(Saved data entries)
_ _ _ _ _ _ _
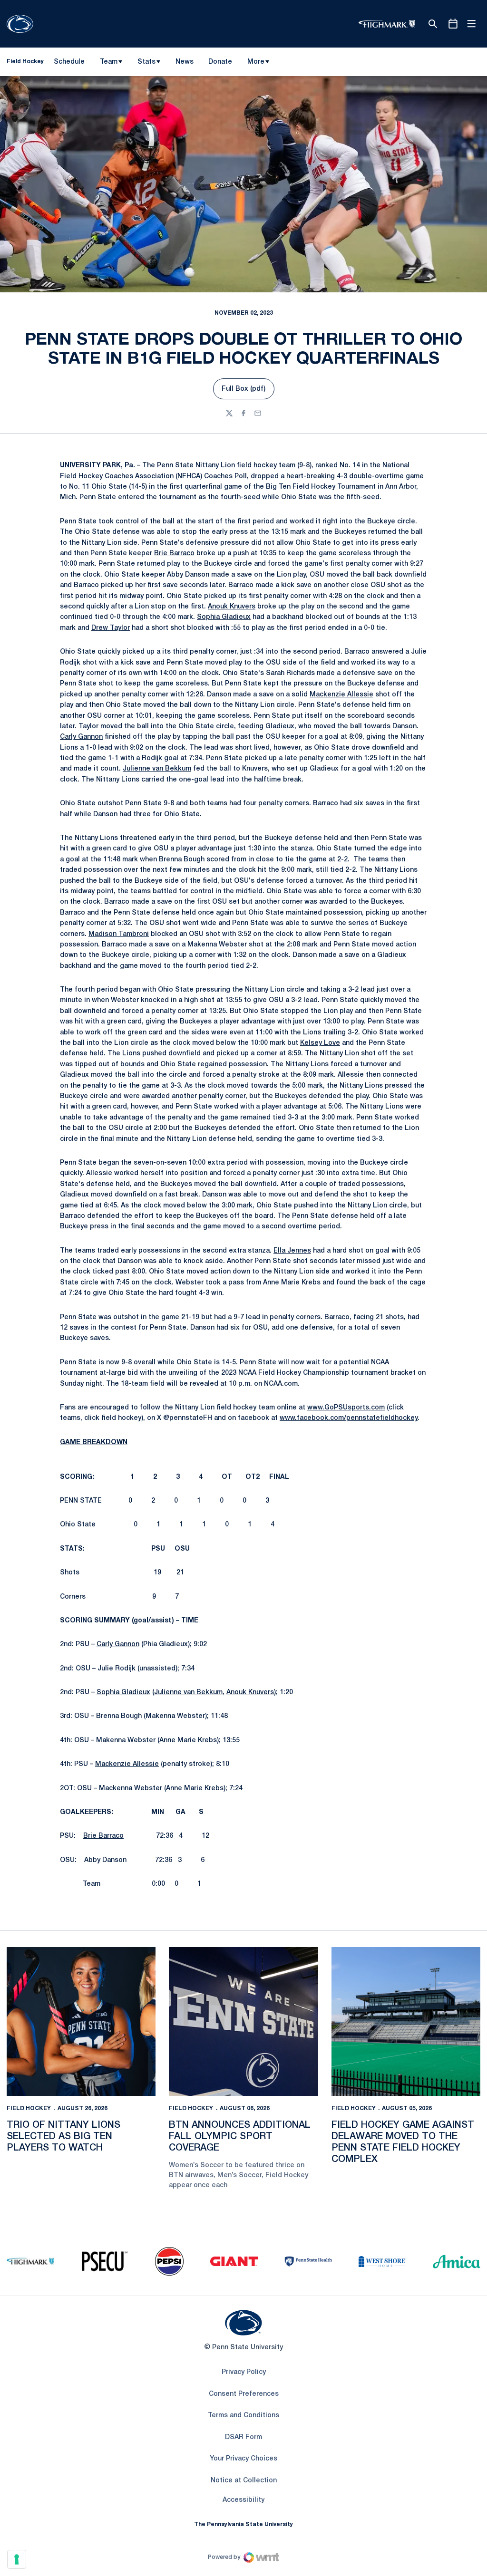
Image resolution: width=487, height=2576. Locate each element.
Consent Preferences (244, 2394)
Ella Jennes (292, 1251)
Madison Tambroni (118, 934)
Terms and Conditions (243, 2415)
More (255, 62)
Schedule (69, 62)
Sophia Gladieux (224, 617)
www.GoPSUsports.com (346, 1408)
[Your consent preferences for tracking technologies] (17, 2559)
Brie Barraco (174, 553)
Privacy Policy (244, 2372)
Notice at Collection (244, 2481)
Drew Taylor (110, 628)
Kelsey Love (320, 1043)
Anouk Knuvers (231, 607)
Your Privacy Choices (243, 2459)
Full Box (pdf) (248, 391)
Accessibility (243, 2500)
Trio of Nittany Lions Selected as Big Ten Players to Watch (63, 2136)
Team (108, 62)
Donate (220, 63)
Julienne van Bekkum (157, 769)
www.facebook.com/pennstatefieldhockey (349, 1418)
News (184, 62)
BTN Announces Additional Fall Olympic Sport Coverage (240, 2136)
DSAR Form (243, 2437)
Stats (146, 62)
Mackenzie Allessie (341, 695)
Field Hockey (29, 2108)
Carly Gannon (81, 737)
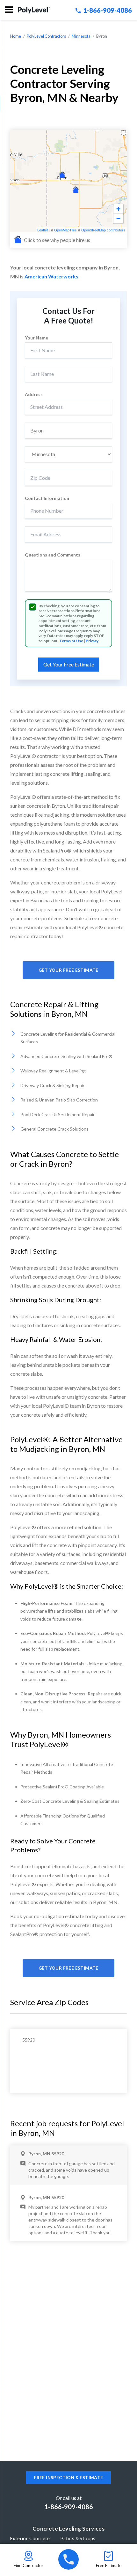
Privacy (92, 640)
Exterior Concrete (30, 2538)
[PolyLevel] (34, 10)
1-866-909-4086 (107, 10)
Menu (9, 10)
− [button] (118, 218)
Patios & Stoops (78, 2538)
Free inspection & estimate (68, 2477)
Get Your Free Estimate (68, 970)
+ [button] (118, 209)
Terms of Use (71, 640)
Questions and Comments (52, 555)
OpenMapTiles (65, 229)
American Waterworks (51, 276)
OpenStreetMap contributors (103, 229)
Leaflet (42, 229)
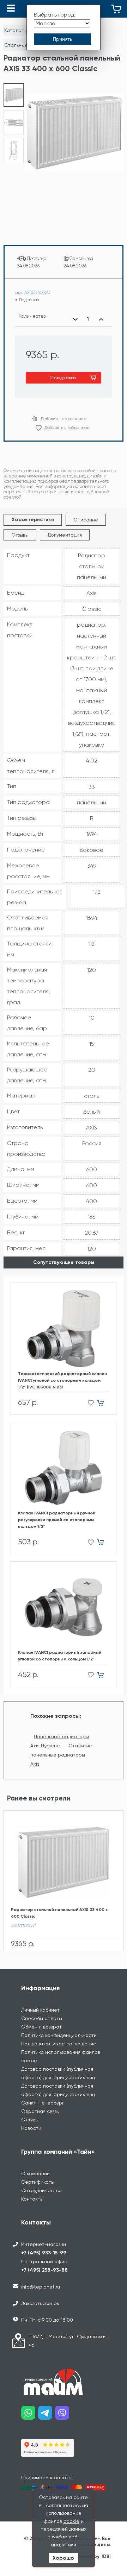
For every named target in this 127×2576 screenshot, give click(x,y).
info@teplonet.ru (40, 2287)
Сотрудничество (41, 2190)
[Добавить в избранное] (89, 1402)
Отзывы (20, 535)
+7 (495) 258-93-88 (44, 2270)
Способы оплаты (41, 2018)
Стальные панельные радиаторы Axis (61, 1755)
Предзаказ (63, 377)
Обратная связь (40, 2111)
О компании (35, 2173)
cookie (71, 2521)
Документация (65, 535)
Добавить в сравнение (63, 418)
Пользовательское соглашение (58, 2043)
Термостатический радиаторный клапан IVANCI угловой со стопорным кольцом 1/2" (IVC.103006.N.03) (62, 1380)
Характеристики (33, 520)
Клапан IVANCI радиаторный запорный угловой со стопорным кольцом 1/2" (59, 1656)
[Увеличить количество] (101, 319)
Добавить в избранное (67, 427)
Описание (85, 520)
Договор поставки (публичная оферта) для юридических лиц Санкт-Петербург (58, 2094)
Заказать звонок (40, 2303)
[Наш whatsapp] (29, 2415)
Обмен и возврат (41, 2027)
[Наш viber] (63, 2415)
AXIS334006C (24, 1925)
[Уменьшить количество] (75, 319)
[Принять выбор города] (62, 39)
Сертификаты (37, 2182)
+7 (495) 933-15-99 (43, 2253)
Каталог (14, 30)
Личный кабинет (40, 2010)
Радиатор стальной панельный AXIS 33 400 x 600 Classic (59, 1913)
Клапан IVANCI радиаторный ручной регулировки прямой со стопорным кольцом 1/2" (56, 1520)
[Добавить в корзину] (103, 1402)
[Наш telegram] (46, 2415)
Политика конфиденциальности (59, 2035)
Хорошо (63, 2558)
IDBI (106, 2556)
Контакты (32, 2199)
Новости (31, 2128)
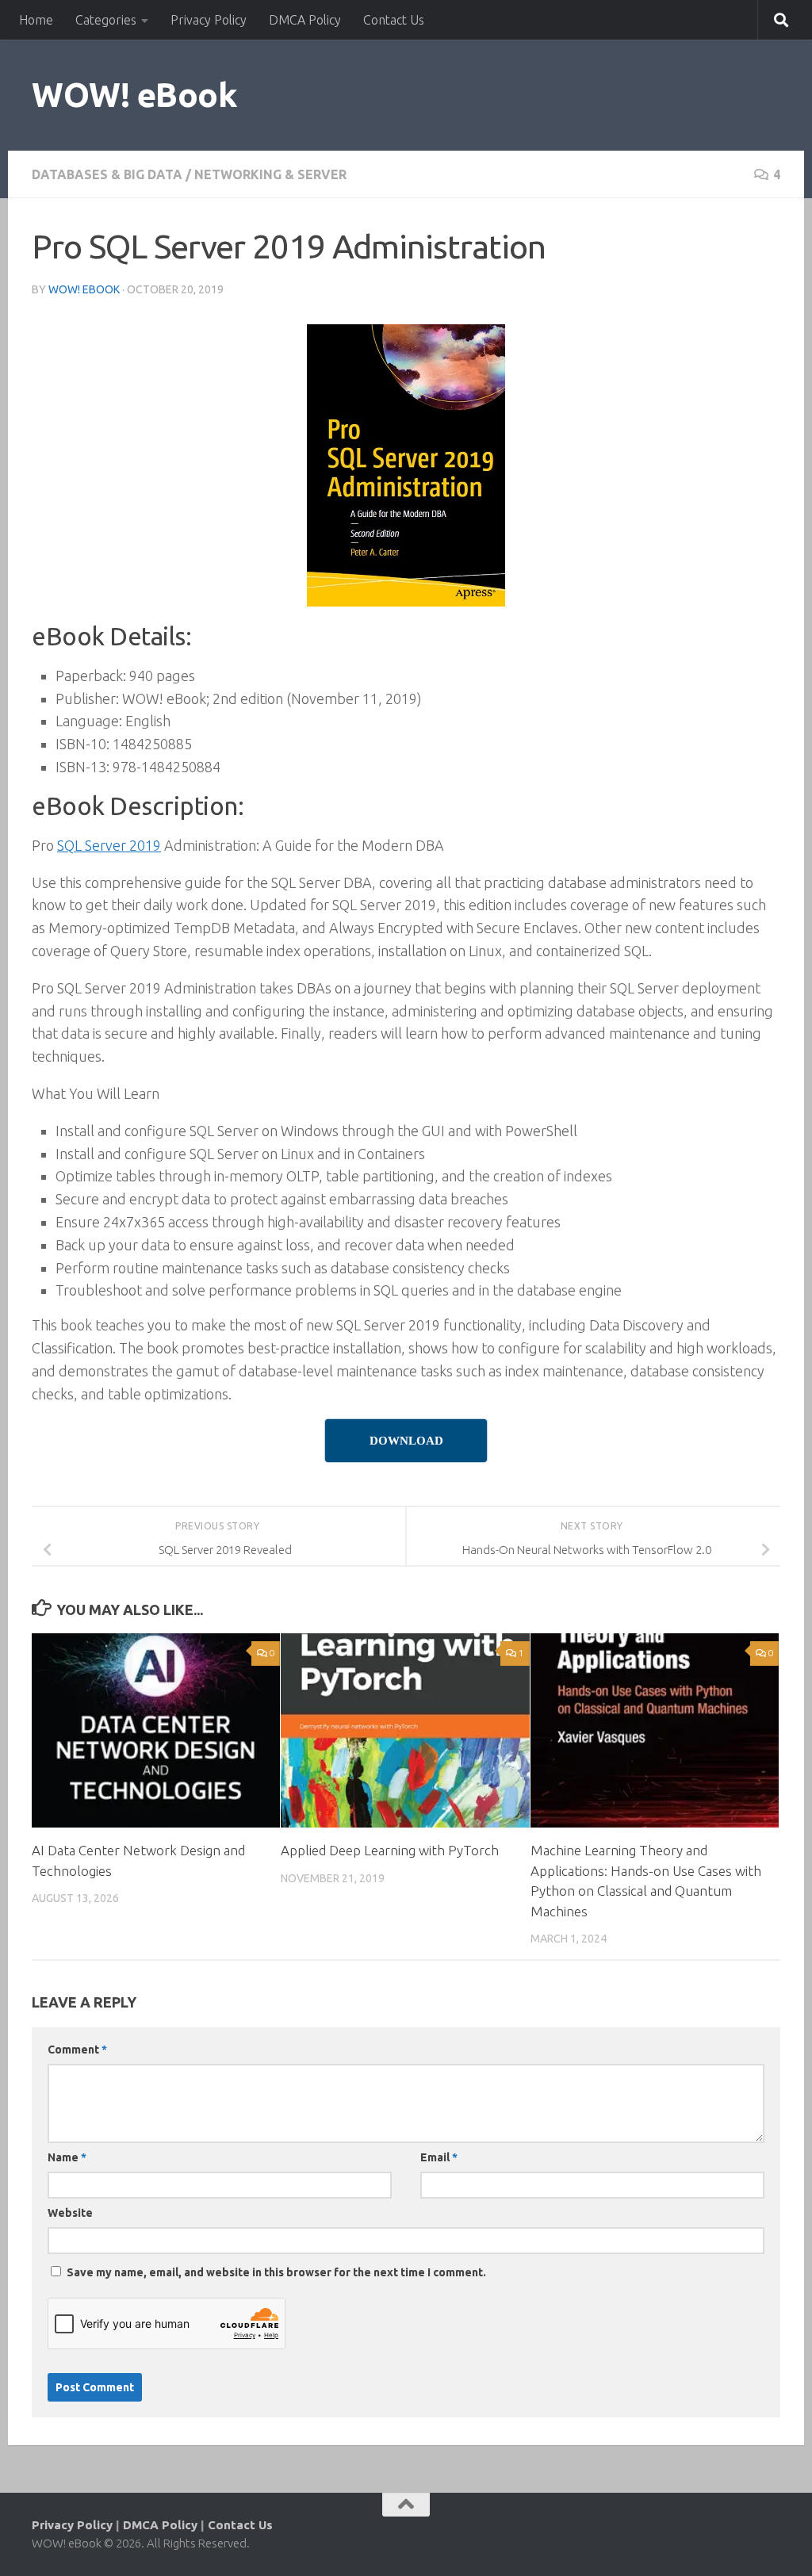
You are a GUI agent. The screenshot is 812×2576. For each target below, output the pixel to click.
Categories (105, 20)
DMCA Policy (305, 20)
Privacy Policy (208, 20)
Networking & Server (270, 174)
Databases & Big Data (107, 174)
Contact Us (393, 20)
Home (36, 20)
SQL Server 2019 (109, 845)
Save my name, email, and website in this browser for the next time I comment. (276, 2272)
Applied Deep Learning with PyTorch (390, 1850)
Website (70, 2213)
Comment (77, 2049)
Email (439, 2157)
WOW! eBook (134, 94)
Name (67, 2157)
_ _ _ _ _ _ _
In the records above, locate the lines holding the word "Free". Copy each of them.

Free inspection & estimate (68, 2477)
Get Your Free Estimate (68, 970)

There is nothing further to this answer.